◆ Work instruction ◆
I would like the line with "The height and" and every line after it, down to the end of the entries below, output exactly and without pictures.

◆ Working data ◆
■ ■ ■

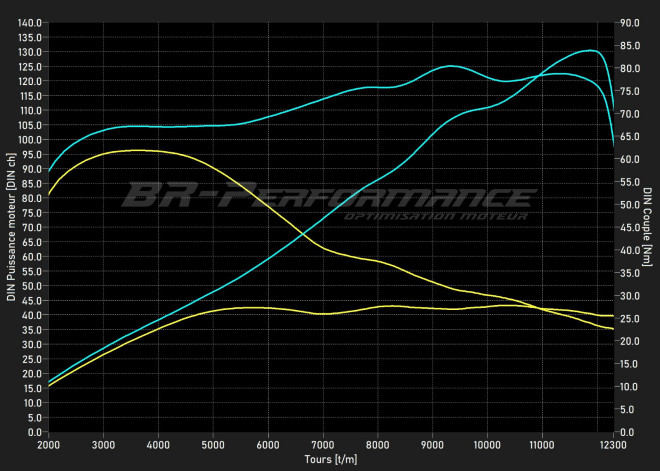The width and height of the screenshot is (660, 471).
Task: Select the 2000 tick on the RPM axis
Action: (x=49, y=442)
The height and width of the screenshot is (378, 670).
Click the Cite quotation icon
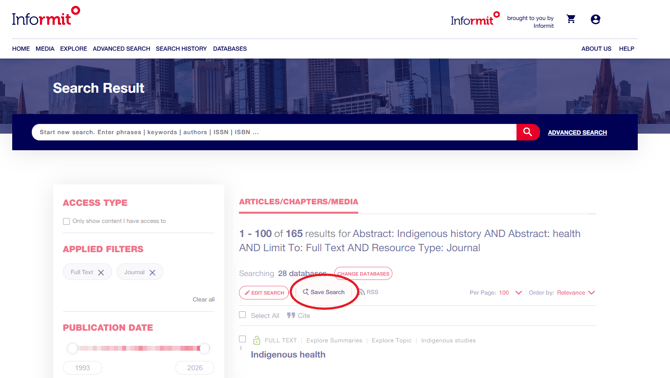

■ ■ ■

◆ Solution for this problem ◆
The height and width of the screenshot is (378, 670).
Click the Cite quotation icon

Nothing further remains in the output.